------ Exercise material
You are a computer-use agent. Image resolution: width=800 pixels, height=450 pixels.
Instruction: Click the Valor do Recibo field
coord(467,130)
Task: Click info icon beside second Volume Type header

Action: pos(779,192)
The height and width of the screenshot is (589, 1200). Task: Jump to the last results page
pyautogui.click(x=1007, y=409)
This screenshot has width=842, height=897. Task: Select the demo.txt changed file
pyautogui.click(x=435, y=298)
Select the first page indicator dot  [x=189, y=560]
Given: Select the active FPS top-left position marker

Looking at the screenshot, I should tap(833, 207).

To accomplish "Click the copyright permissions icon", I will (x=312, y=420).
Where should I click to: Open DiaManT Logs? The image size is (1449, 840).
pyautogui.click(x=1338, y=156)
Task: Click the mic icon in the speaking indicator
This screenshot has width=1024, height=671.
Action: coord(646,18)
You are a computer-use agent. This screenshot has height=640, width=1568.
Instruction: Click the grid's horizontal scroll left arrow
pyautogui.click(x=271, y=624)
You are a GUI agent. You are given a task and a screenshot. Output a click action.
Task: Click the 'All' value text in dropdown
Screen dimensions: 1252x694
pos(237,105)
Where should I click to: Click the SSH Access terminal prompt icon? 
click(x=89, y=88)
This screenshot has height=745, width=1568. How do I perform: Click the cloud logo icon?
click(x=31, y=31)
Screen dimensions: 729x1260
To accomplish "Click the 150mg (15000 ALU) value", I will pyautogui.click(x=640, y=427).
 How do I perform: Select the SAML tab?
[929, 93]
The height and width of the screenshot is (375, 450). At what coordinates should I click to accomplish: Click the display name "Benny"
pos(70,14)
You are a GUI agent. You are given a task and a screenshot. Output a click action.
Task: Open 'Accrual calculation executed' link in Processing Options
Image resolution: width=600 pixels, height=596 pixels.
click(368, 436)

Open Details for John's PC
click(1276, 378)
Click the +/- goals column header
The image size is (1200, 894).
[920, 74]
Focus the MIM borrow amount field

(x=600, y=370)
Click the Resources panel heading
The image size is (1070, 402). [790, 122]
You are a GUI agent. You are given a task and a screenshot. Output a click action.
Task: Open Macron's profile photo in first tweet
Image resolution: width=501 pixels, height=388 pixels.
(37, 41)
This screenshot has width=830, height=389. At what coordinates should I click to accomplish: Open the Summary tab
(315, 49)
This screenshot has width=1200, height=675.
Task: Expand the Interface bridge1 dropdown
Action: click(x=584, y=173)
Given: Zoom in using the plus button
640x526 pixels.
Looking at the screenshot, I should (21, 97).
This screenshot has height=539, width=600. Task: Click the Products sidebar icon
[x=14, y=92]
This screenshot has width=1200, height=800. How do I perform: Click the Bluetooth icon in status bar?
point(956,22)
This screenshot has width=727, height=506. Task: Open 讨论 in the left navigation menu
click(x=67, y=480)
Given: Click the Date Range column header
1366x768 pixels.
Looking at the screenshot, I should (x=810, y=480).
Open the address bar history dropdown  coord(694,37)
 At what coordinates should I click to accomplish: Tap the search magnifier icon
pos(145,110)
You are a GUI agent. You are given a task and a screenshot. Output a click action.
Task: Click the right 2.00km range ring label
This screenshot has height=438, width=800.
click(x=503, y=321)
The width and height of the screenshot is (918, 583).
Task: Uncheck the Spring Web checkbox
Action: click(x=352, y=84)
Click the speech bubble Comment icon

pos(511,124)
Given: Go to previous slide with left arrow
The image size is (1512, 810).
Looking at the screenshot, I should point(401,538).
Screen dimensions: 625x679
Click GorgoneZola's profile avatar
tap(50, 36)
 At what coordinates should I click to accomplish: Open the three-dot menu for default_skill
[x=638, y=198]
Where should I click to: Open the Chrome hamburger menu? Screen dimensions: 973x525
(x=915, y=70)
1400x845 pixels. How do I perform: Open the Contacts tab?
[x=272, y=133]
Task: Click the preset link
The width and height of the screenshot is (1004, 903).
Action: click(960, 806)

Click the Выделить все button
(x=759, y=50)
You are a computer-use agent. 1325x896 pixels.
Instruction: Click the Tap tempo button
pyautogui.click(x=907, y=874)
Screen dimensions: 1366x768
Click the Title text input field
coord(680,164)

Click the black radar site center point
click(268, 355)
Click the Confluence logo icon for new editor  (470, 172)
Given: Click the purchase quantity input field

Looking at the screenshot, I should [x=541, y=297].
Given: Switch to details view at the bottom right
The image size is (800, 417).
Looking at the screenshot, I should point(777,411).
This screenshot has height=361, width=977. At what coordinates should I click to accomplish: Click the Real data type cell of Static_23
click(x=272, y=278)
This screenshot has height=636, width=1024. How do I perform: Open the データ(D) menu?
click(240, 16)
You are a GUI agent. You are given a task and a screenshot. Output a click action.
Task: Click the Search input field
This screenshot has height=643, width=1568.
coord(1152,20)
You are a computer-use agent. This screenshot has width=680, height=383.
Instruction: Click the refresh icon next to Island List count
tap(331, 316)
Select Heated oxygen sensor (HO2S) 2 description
------------
▶ Exercise instructions: Report the number of lines, in the entries above, that contain the word "value", without any other text.

▶ Response to the exercise: 2